Garanti Anatolian Meetings

Recently, I was invited by the deputy General Manager of Garanti Bank Nafiz Karadere to a special celebration at Galata Salt, the cultural institution of Garanti Bank at the old Ottoman Bank building built in 1892. The occasion was the 10th anniversary of Garanti Bank’s “Garanti Anatolian Meetings” which started in 2002.
According to what Karadere said, there have been 83 meetings in 61 provinces within the context of “Garanti Anatolian Meetings.”

The first one of these Anatolian meetings was held at the southeastern province of Gaziantep after the 2001 economic crisis. The aim of these meetings was, from the beginning, to guide Small and Medium-sized enterprises (SME) that felt the crisis the most; because they were the segment that had the potential to overcome the crisis most quickly.

The Anatolian meetings were moderated by the then editor-in chief of the economic daily Dünya, Osman Arolat, who is the lead writer of the same paper now. From that day on, there has been exchange of ideas on matters such as regional and international opportunities, potential business fields and market evaluations with more than 25,000 SMEs.

Again, according to the information Karadere shared with us, in 10 years, 250,000 kilometers have been traveled to everywhere in Turkey. In these travels, journalists like us as well as lecturers, experts and nongovernmental organizations have accompanied Garanti Bank.

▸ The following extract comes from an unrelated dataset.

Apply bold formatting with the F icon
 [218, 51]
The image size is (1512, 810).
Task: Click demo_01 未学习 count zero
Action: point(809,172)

In those Garanti Anatolian Meetings I have participated is such cities as Kars, Antakya, Kastamonu, Burdur and Amasya, I have personally witnessed how local administrators as well as local industrialists benefit from these meetings.

Imagine that outstanding professional experts of Turkey come to your town and bring a new point of view, a new vision to the issues you have been tackling with for years.

They call the industrialist, the farmer, the tourism investor and the local administrator to explore the potential of their city. For example, Burdur is famous for its marble quarries. However, it is China not the Burdur residents who eat the fruit of the marble quarries. The Chinese buy the marble of Burdur in blocks and take them to their country. There, they use even the thinnest sheet of the marble, even its dust, and sell it to the Unites States.

Why cannot the Burdur people do what the Chinese are doing? Because, in Burdur, there is raw material but those aspects of craftsmanship, technology and energy are too weak to compete with China.

To give an example from Kars, this eastern city has a huge tourism potential with more than 300 houses under protection and its Ani Ruins. However, the tourism activity in Kars is very much under its potential.

Similarly, the gruyere cheese of Kars is a product of a more than 100-year-old tradition and truly delicious. It is nowhere behind Swiss cheese.

Unfortunately, Kars is quite inadequate in transforming this cheese into a global brand, as well as in technical matters about cheese making.

Nafiz Karadere who we had the opportunity to chat with at the Galata Salt reception, said they hit the Anatolian roads eight times a year, adding, “Because of hazelnuts and tourism, we have visited Trabzon and Antalya every year.”

Karadere believes they make a significant difference at those provinces they visit.

The reason Mersin and Samsun are discussing logistics is because of “Garanti Meetings.”

So is why Antakya has a “tourism strategy” now and joins international tourism fairs.

As Karadere has said, the “Garanti Anatolian Meetings” today has become a brand, a discussion platform now that travels every part of Anatolia.

Anatolian Meetings which has included Antalya, Bartın, Eskişehir, Gümüşhane, Iğdır, Karaman, Konya and Yozgat in its 2013 program has a huge contribution especially to those provinces of Turkey that are candidates for growing.